Quando o contribuinte se exime de pagar o referido imposto, o Estado, na condição de sujeito ativo da obrigação tributária, tem legitimidade para demandar o responsável pelo pagamento. O procedimento para cobrança está disposto nos artigos 142 e seguintes do CTN – Código Tributário Nacional.

De acordo com o mesmo diploma, existem causas de suspensão e de extinção do crédito tributário. As primeiras estão previstas no artigo 151 do CTN, enquanto as causas de extinção estão previstas no artigo 156.

Conforme se esclarecerá a seguir, uma das causas de extinção do crédito tributário decorrente do ICMS é a dação em pagamento de bens móveis, que, muito embora não esteja contida nas hipóteses do artigo 156 do CTN, tem sido aceita pelos tribunais pátrios, sobretudo pelo Supremo Tribunal Federal.

Como já mencionado, o CTN prevê em seu artigo 156  as causas de extinção do crédito tributário, quais sejam, respectivamente: (i) o pagamento; (ii) a compensação; (iii) a transação; (iv) a remissão; (v) a prescrição e a decadência; (vi) a conversão de depósito em renda; (vii) o pagamento antecipado e a homologação do lançamento nos termos da norma contida no artigo 150 e seus §§ 1.º e 4.º, do mesmo diploma; (viii) a consignação em pagamento, nos termos da norma contida no § 2.º do artigo 164 do mesmo diploma; (ix) a decisão administrativa não passível de reforma, mesmo por ação anulatória; (x) a decisão judicial que já transitou em julgado; e, por fim, (xi) a dação em pagamento de bens imóveis.

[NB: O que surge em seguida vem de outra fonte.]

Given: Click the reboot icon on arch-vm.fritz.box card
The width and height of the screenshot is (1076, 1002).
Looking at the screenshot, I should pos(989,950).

Sobre a última possibilidade de extinção do crédito tributário abarcada pelo inciso XI do aludido dispositivo – a dação em pagamento – tem-se que a norma legal permite expressamente sua ocorrência através de bens imóveis. O referido inciso foi incluído pela Lei Complementar n.º 104/2001 e sua interpretação pode ser complementada através da perspectiva do artigo 4.º e incisos I e II da Lei n.º 13.259/2016, os quais dispõem que: “a dação seja precedida de avaliação do bem ou dos bens ofertados, que devem estar livres e desembaraçados de quaisquer ônus, nos termos de ato do Ministério da Fazenda; e a dação abranja a totalidade do crédito ou créditos que se pretende liquidar com atualização, juros, multa e encargos legais, sem desconto de qualquer natureza, assegurando-se ao devedor a possibilidade de complementação em dinheiro de eventual diferença entre os valores da totalidade da dívida e o valor do bem ou dos bens ofertados em dação”.

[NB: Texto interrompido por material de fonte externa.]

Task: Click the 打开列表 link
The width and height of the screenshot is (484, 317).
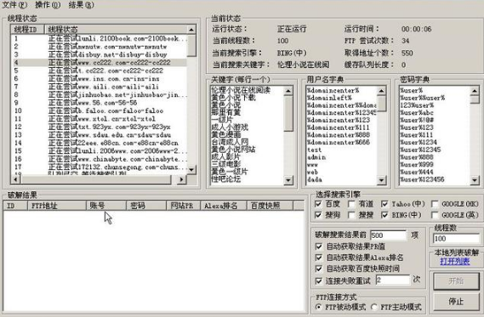Action: pos(455,262)
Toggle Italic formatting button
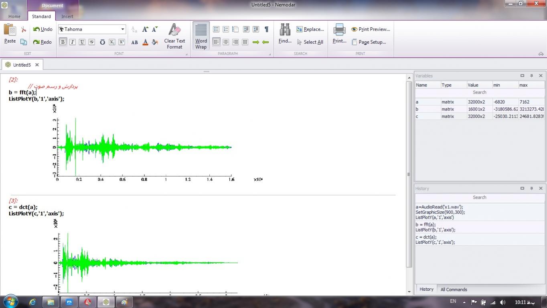 click(73, 42)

Entretanto, muito embora a norma do inciso XI do artigo 156 do CTN seja específica quanto à possibilidade de se efetuar apenas a dação de bens imóveis, e a despeito dos dispositivos que complementaram sua aplicação, o STF e os tribunais estaduais já se manifestaram acerca da possibilidade de extinção do crédito tributário através da dação de bens móveis.

Compulsando os julgados do STF e dos tribunais estaduais sobre a temática aqui debatida, nota-se que a questão foi analisada e permitida a dação de móveis em algumas oportunidades, as quais serão brevemente comentadas a seguir.

Uma decisão emblemática acerca da temática em apreço foi a proferida no julgamento da Ação Direta de Inconstitucionalidade n.º 1917/DF, que teve como Relator o Ministro Ricardo Levandowski, cuja íntegra do acórdão foi veiculada no Diário de Justiça aos 24 de agosto de 2007. Da análise do referido acórdão, entende-se que a Corte defendeu a impossibilidade de realização da dação de bens móveis para quitação de dívidas tributárias no Distrito Federal, uma vez que, caso o ente editasse algum dispositivo de lei que aceitasse a prática da dação de móveis, o ato seria manifestamente contrário ao princípio da licitação.

Contudo, em outro momento, o STF deliberou de forma diversa. Isso ocorreu no julgamento da Ação Direta de Inconstitucionalidade n.º 2405/RS, relatada pelo Ministro Alexandre de Moraes, cuja íntegra do acórdão foi veiculada no Diário de Justiça aos 02 de outubro de 2019, no qual, em apertada síntese, restou definido que cada unidade estadual da federação tem autonomia para decidir sobre as regras de pagamento das dívidas tributárias em aberto em seu território, e por esse motivo, a dação de bens móveis não seria inconstitucional.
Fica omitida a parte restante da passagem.